来源:最新院系讲座

5月9日 | 周帆:Distributional Off-Policy Evaluation with Deep Quantile Process Regression

来源:统计学院发布时间:2025-05-06浏览次数:10

时   间:2025年5月9日(周五)16:00 – 17:00

地   点:理科大楼A1514室

报告人:周帆  上海财经大学副教授

主持人:唐炎林  华东师范大学教授

摘   要:

This paper investigates the off-policy evaluation (OPE) problem from a distributional perspective, with the aim of modeling the entire distribution of total returns, rather than focusing solely on estimating the expectation, as most existing OPE methods do. Specifically, we are the first to explore quantile-based methods for OPE through quantile process regression, introducing a novel algorithm called Quantile Process regression Off-Policy Evaluation (QPOPE).
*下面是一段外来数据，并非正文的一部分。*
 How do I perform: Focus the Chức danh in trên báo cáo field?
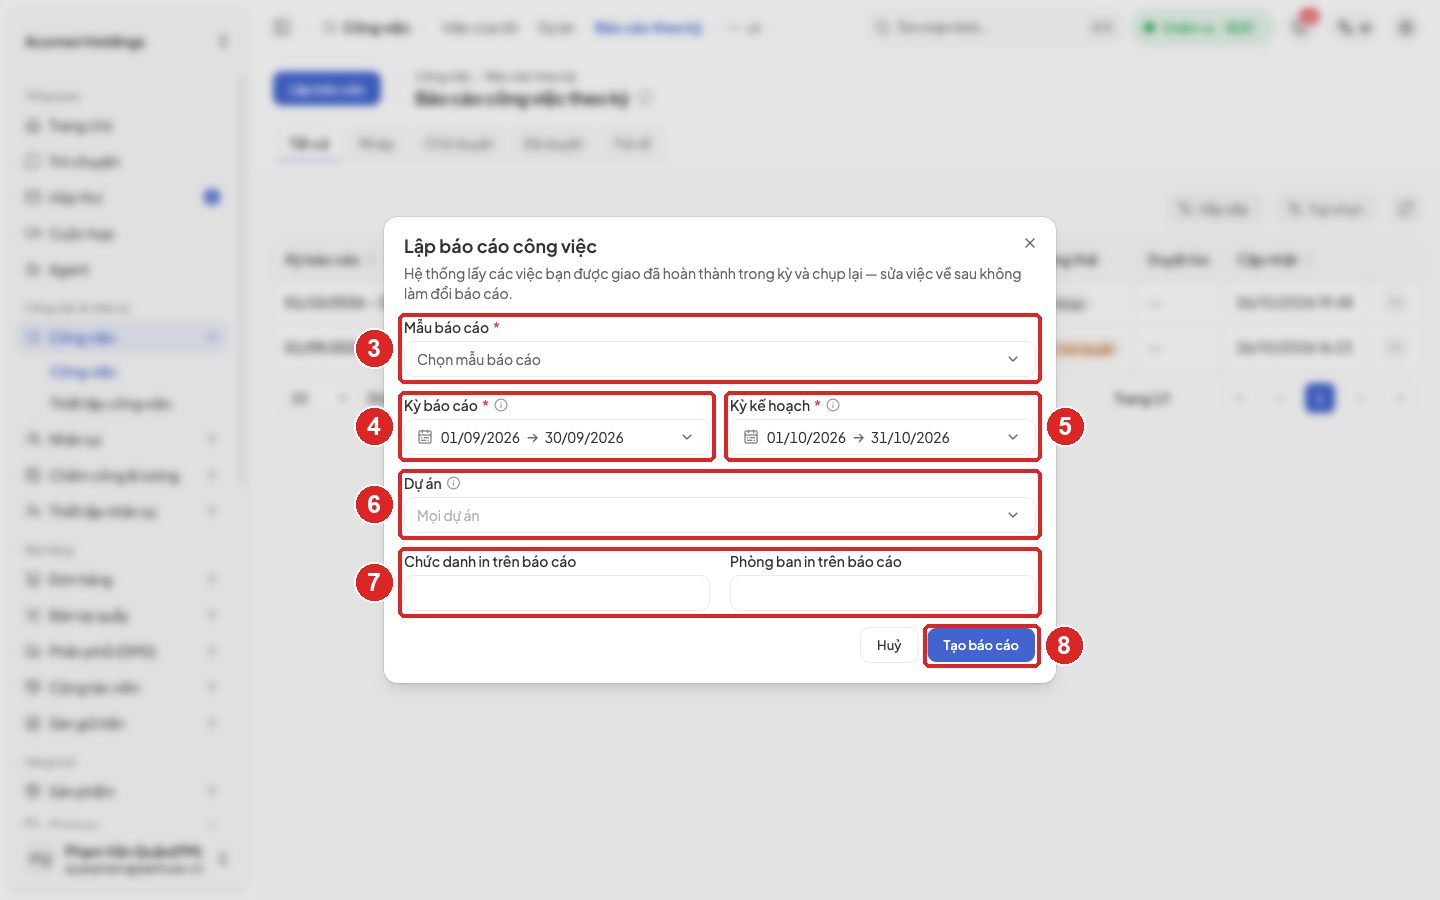tap(557, 593)
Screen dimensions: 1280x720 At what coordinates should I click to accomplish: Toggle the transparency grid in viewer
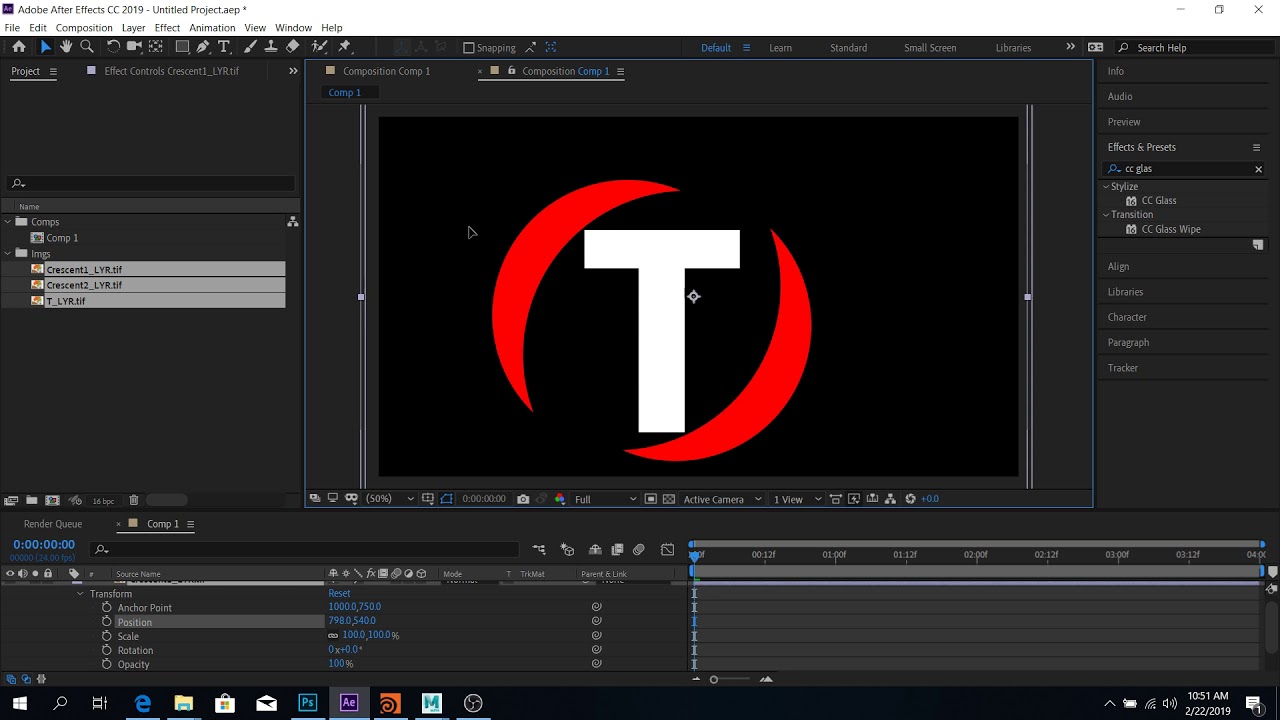[x=669, y=499]
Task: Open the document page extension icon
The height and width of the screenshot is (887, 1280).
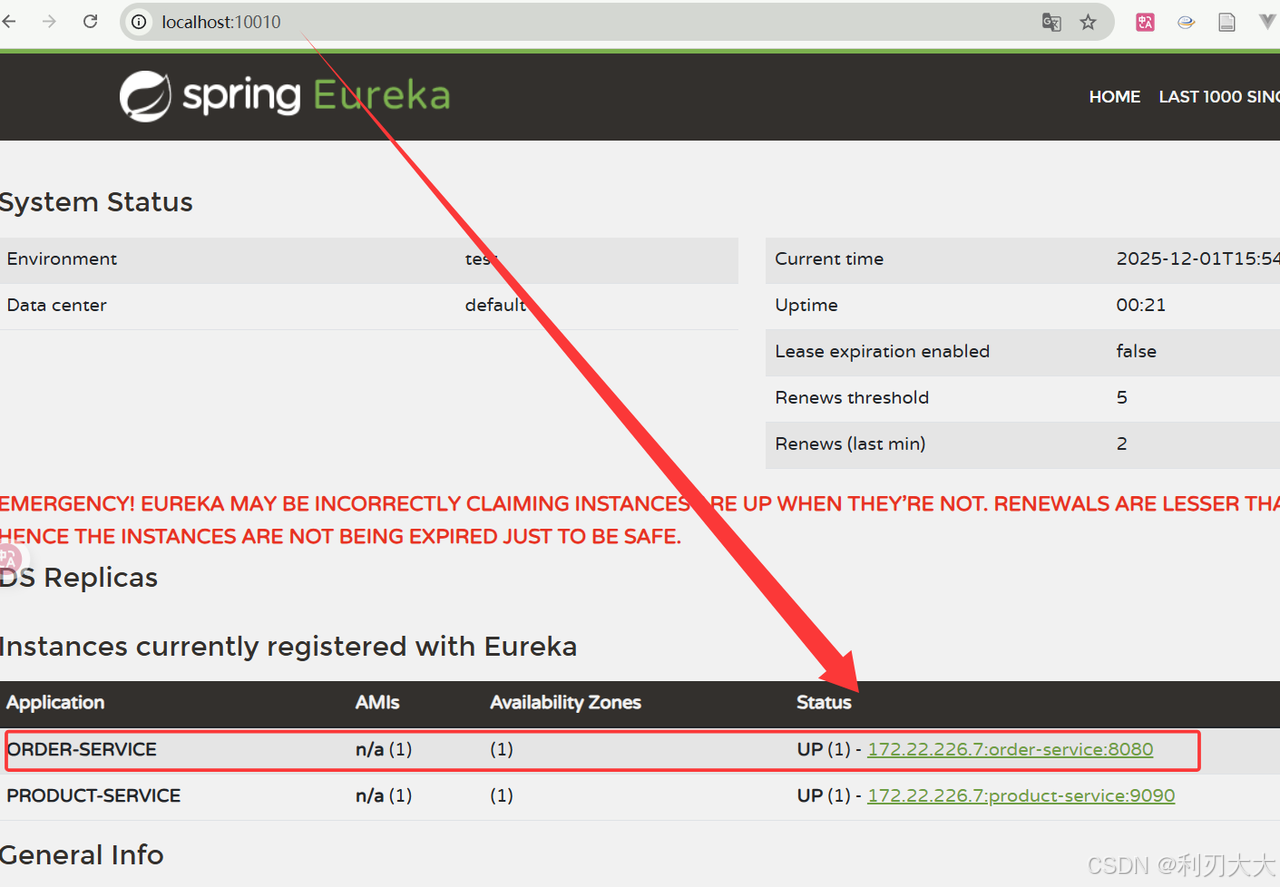Action: click(1227, 22)
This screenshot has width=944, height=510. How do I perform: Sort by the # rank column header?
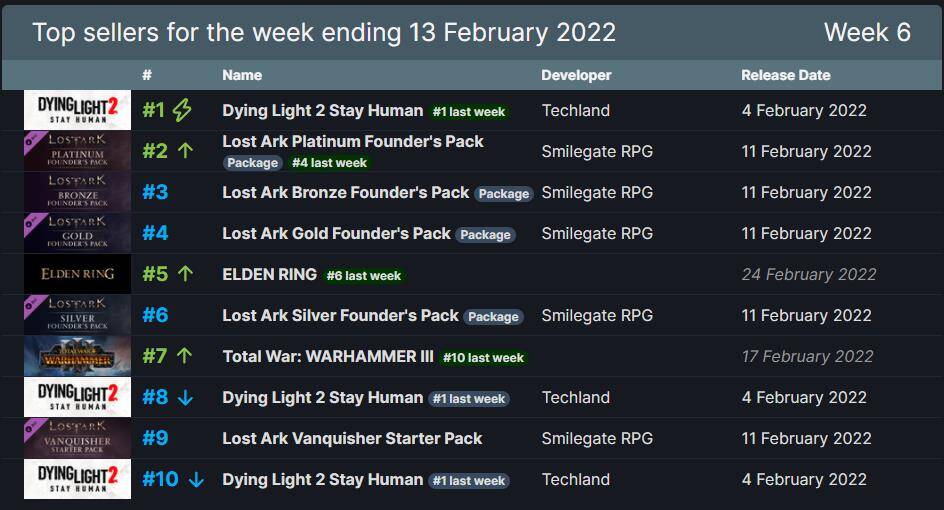[x=147, y=75]
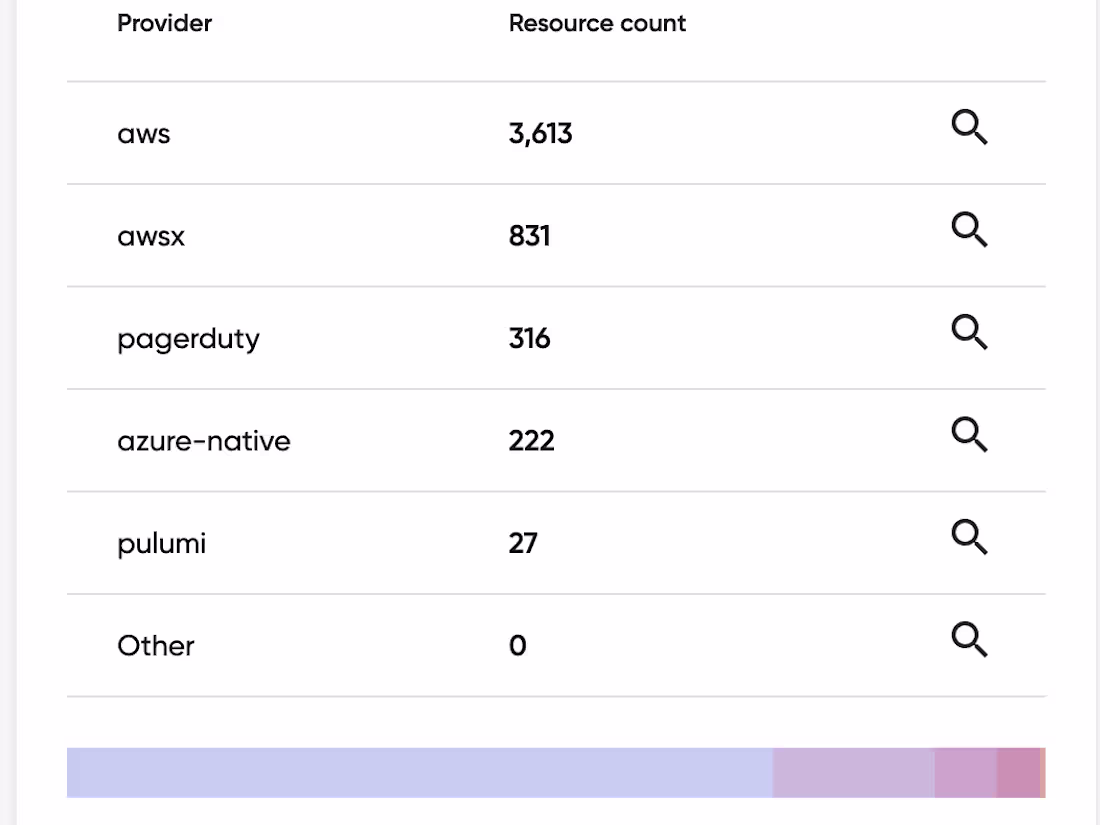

We provide new theoretical insights into the quantile process regression technique, extending existing approaches that estimate discrete quantiles to estimate a continuous quantile function. A key contribution of our work is the first rigorous sample complexity analysis for distributional reinforcement learning with deep neural networks, bridging theoretical analysis with practical algorithmic implementations. We show that QPOPE achieves statistical efficiency by estimating the full return distribution using the same sample size needed to estimate a single mean value in conventional methods. Additionally, our empirical studies illustrate that QPOPE provides significantly more precise and robust mean value estimates than standard methods, thereby enhancing the practical applicability and effectiveness of distributional reinforcement learning approaches.

报告人简介:

周帆,上海财经大学统计与管理学院副教授,博士毕业于美国北卡罗来纳大学教堂山分校生物统计系,现担任统计学顶刊JASA:ACS 的副主编。研究兴趣包括将经典统计学思想与深度学习,强化学习等机器学习框架相结合,解决人工智能领域的前沿理论和方法问题,在包括JASA,JMLR, Nature Genetics, NeurIPS, ICML, ICLR等统计学,机器学习顶刊和顶会上发表了数十篇文章。曾获泛华统计协会新研究者奖,北卡生统系Barry H. Margolin奖等奖项,入选上海市东方英才青年项目。